The prognosis is grim. “The impact of the last 14 months has been profound, but let’s face it, the next six to 12 months may be too much to come back from.” When asked if there’s any lifeline to grasp, the network exec said, “Gambling can’t happen soon enough.”
Obviously, the fact that a major casino group forked over $85 million for the right to rebrand the Sinclair RSNs in its own image suggests the emerging sports-betting market may not be a long shot. But will the opportunity be sufficiently lucrative to offset the loss of so much affiliate revenue? Former NBA Broadcasting capo Ed Desser last week was a dissenting voice in the ongoing discussion about the restorative powers of betting (“I’m not a believer that gambling is going to be gargantuan any time soon,” he said)—while his former pro hoops running mate John Kosner said a league-driven workaround may be taking shape.
“If the RSN business continues to be challenged, you may see leagues selling more like the NFL,” Kosner said. “The teams may start plugging their local rights into a more national package scheme.”
If the future of RSNs is hard to make out from the vantage point of a pandemic, the model hasn’t exactly taken to its death bed. The NHL expansion club Seattle Kraken in January inked a five-year, $150 million deal with Root Sports, the local net which is majority owned (71%) by MLB’s Mariners and minority owned by AT&T’s DirecTV. Root Sports has a footprint that extends across five states, including Washington, Oregon, Montana, Idaho and Alaska.
Of course, everything’s relative. If, for example, you happen to be in the enviable position of Randy Levine, who runs the point for the $6.75 billion Pinstripes, panic over the deprivations of the devolving pay-TV universe hasn’t quite set in. Speaking at Sportico’s MLB Valuations 2021 panel yesterday, the Yankees president allowed that while YES Network took a hit during the lockdown phase of the pandemic, much of the sound and fury about the state of the RSNs amounts to just a whole lot of noise.

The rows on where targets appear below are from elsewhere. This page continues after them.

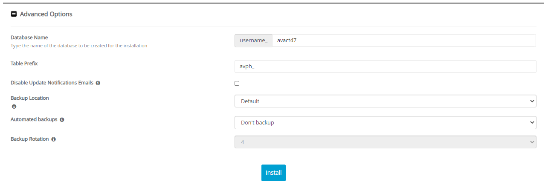The height and width of the screenshot is (185, 548).
Task: Click the Database Name label
Action: (29, 38)
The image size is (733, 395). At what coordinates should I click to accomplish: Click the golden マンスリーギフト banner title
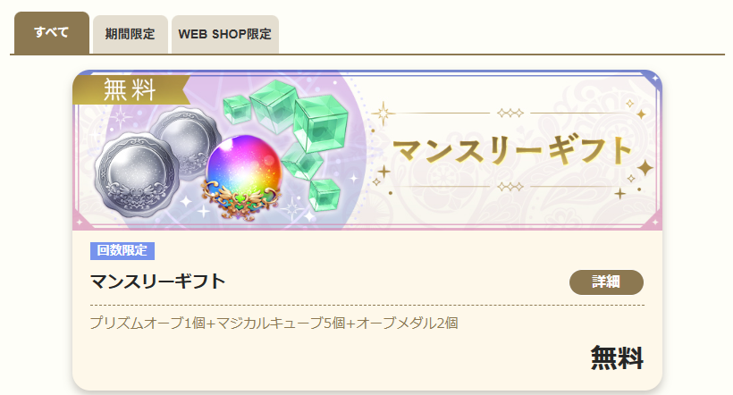tap(513, 150)
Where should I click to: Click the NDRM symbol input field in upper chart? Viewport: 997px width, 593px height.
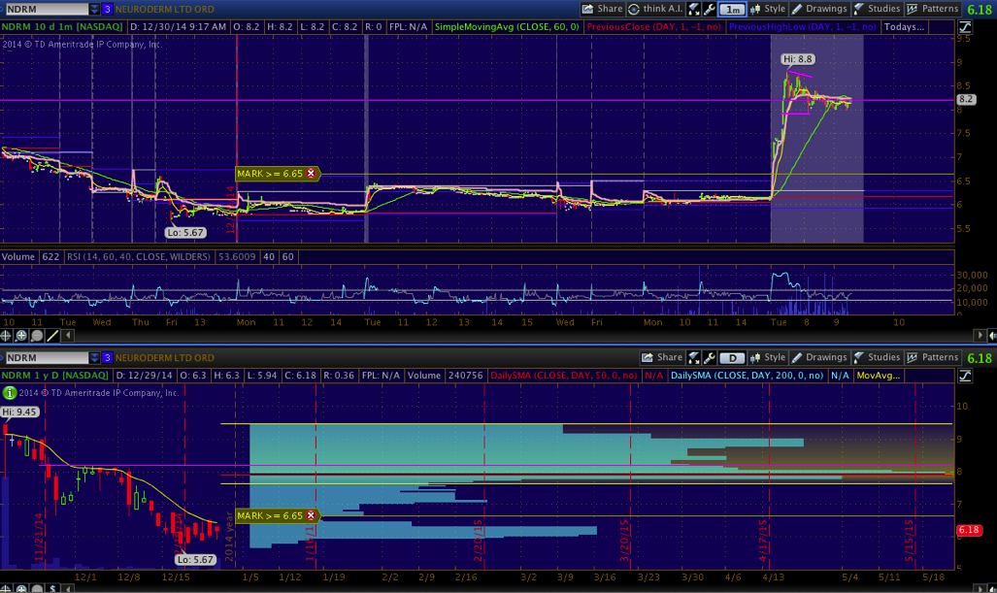(x=44, y=9)
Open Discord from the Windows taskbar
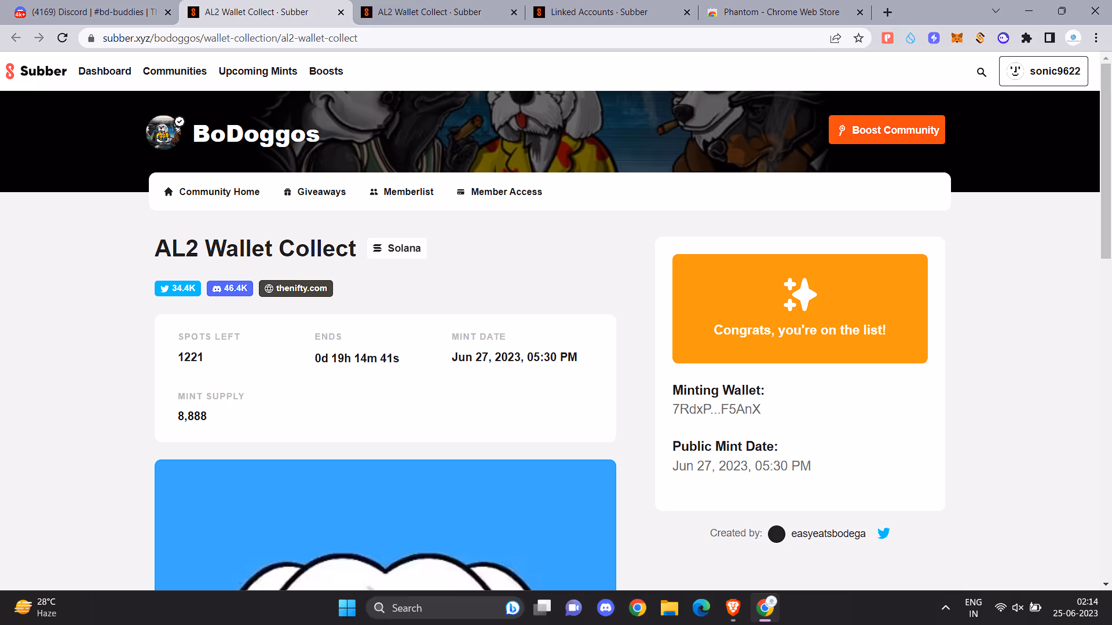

“The doom and gloom was overblown,” Levine said, and it’s little wonder he seems so unbothered. YES next year is expected to boost its average monthly subscriber fee to a staggering $7.27 per household, a 12% hike from the $6.49 a pop the network booked in 2019. If nothing else, the fare bump should offset any sub losses YES is likely to incur across its footprint, which includes New York state, Connecticut, northeast Pennsylvania, and north and central New Jersey.